4.  The rise of “silent voters”: Silent voters do not express their electoral orientation, and are reluctant to announce their preferences in polls or discussions about the elections, making their voting behavior difficult to predict. It also makes it more difficult to predict the results of the elections. The number of silent voters increased in swing states, due to heavy campaign advertising and ad spending by Democratic candidate Joe Biden, threatening his prospects of winning some of these states.

5.  The focus on “shy Trump voters”: This thesis asserts that Trump voters usually hide their intentions, announcing support for the Democratic Party and its candidates and then secretly voting for Trump. They fear growing criticisms of Trump’s behavior and controversial opinions, but support his policies on the trade war, immigration, and the economy. They adopt his positions in an unspoken way, voting for him on Election Day without declaring their political convictions.  

6.  Warnings of exploiting a “red mirage”: This term refers to Trump’s ability to clinch important states on the evening of Election Day just before the results are announced, with some considering it a sign of Trump’s ability to win the election. Trump could use that to declare himself winner over Biden before votes were tallied in states where results would be delayed, such as Pennsylvania, leading to chaos and simmering conflicts between Trump and Biden supporters.

7.  Anticipating a “blue shift”: Those following the election expected a shift in vote trends after Trump’s likely lead on Election Day voting. Some analysts expected Biden to win the majority of early voting and voting by mail, the count of which would be delayed for days, making the outcome of the election results radically different in favor of Biden and the Democratic Party. This would lead Trump to say that election irregularities and fraud occurred in elections in states led by Democratic governors, such as Michigan and Pennsylvania, threatening the stability of the electoral process.

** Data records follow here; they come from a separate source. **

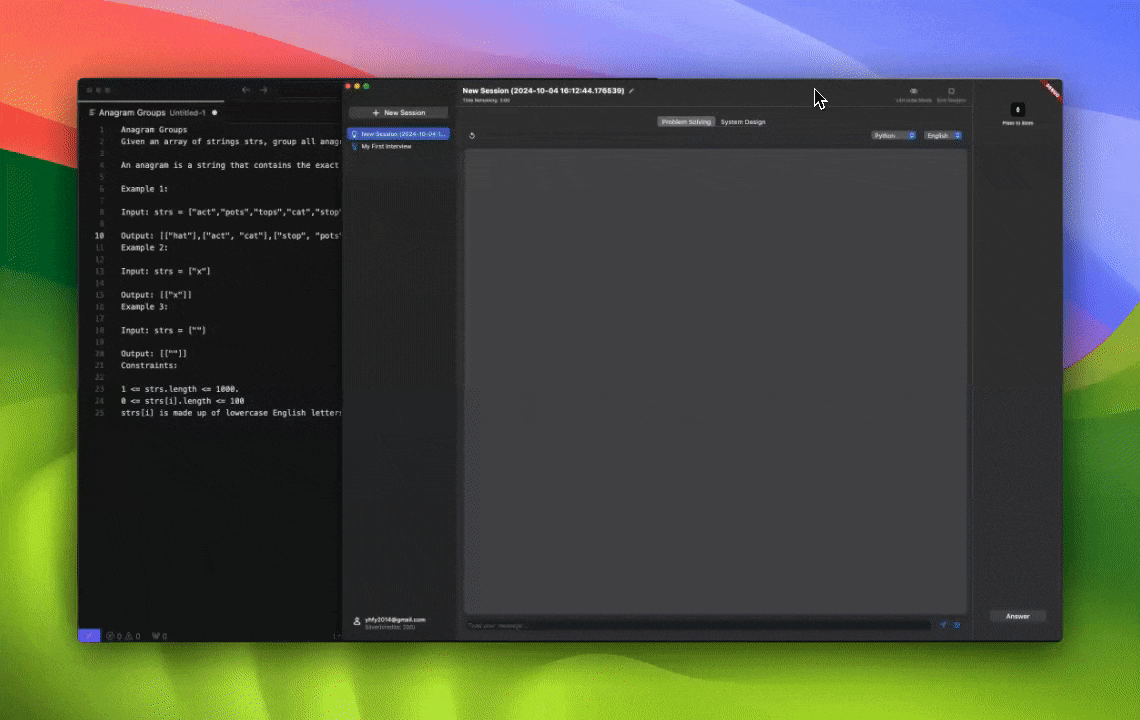This screenshot has width=1140, height=720.
Task: Click the microphone Press to listen icon
Action: [x=1017, y=110]
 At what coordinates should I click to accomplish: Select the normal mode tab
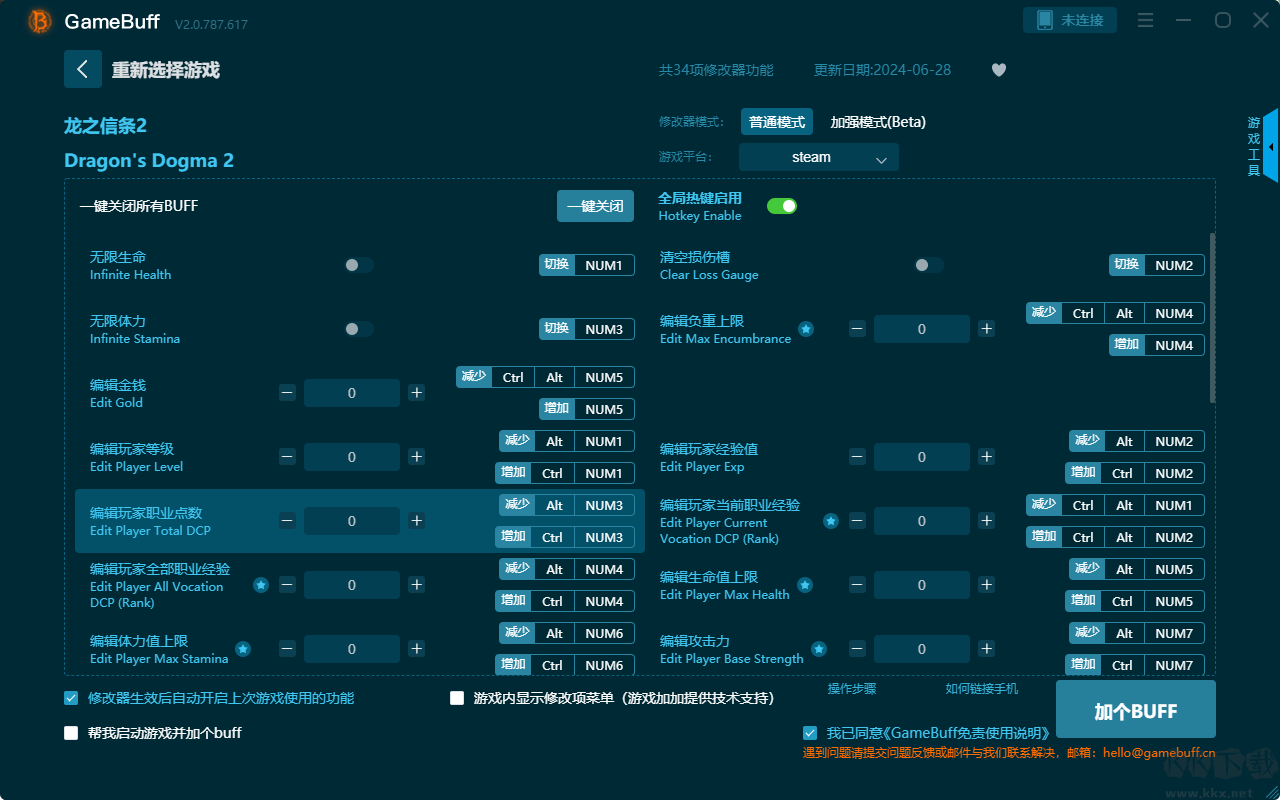[777, 122]
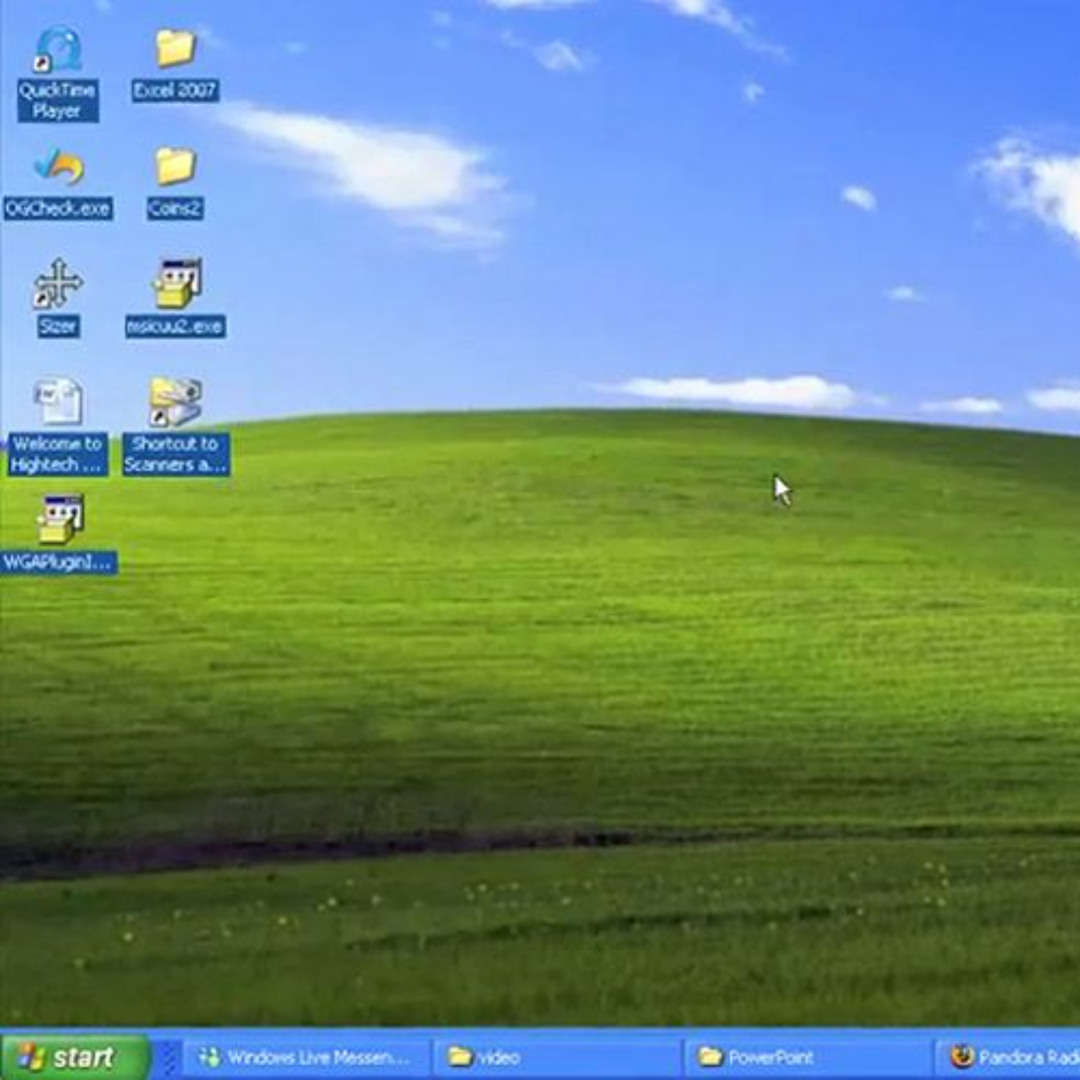Viewport: 1080px width, 1080px height.
Task: Activate the PowerPoint folder taskbar button
Action: [x=808, y=1057]
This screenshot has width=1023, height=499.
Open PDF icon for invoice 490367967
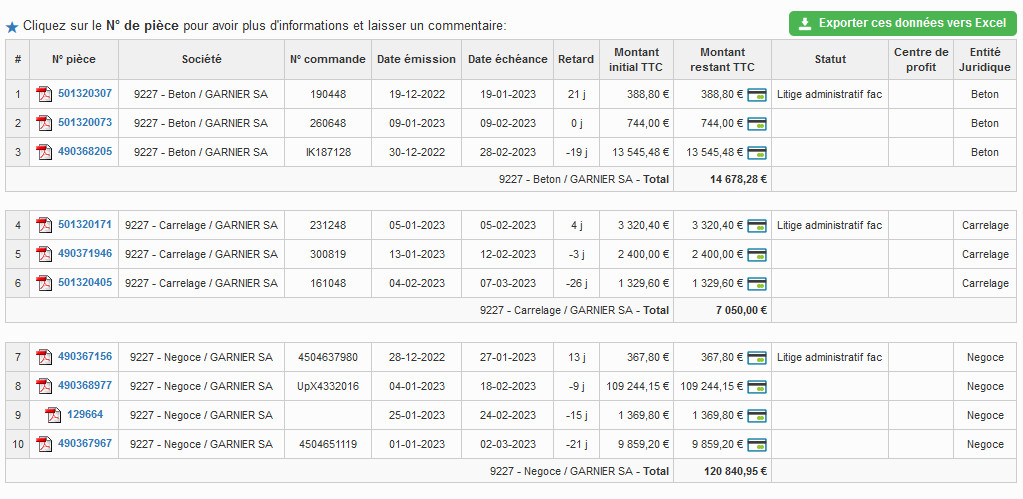(x=44, y=444)
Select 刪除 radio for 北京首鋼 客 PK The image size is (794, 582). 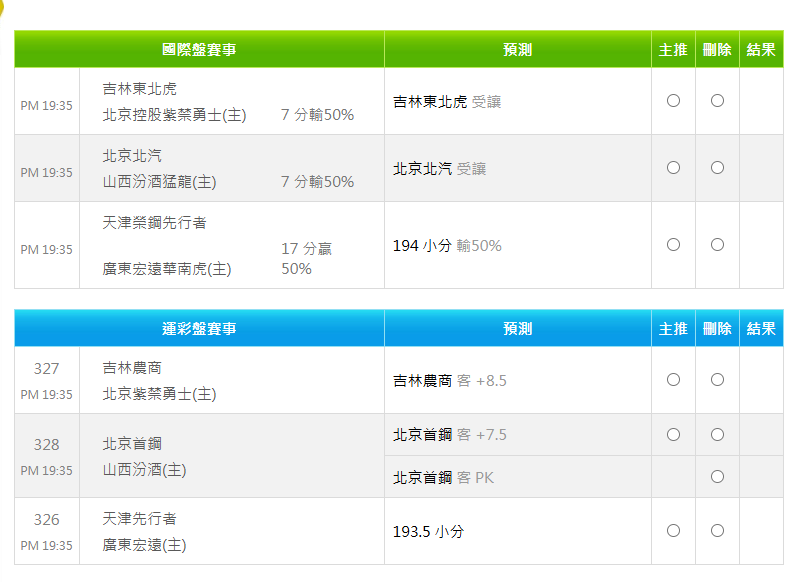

8.  A rush of red or blue waves: Red or blue waves mean the ability of either of the parties to settle the presidential race and midterms in its favor in an “electoral tsunami,” in the words of some analysts. Some observers predicted Biden would be able to decide the presidential race in his favor with the Democratic Party capturing the majority of the Senate and increasing their majority in the House of Representatives: a “blue wave” marking the end of Republican control of the presidency and the senate. Others warned of a reverse scenario, a “red wave” seeing the Republican Party dominate US institutions.

In summary, it can be said that the momentum of the US presidential race drove the development of new concepts and terms in order to understand the complexities of the electoral landscape and changing voter behavior in an extraordinary and unprecedented election cycle surrounded by many domestic and international shifts: the COVID-19 pandemic, the ensuing global economic slump, and threats of foreign interference in the election by countries such as Russia, China, and Iran.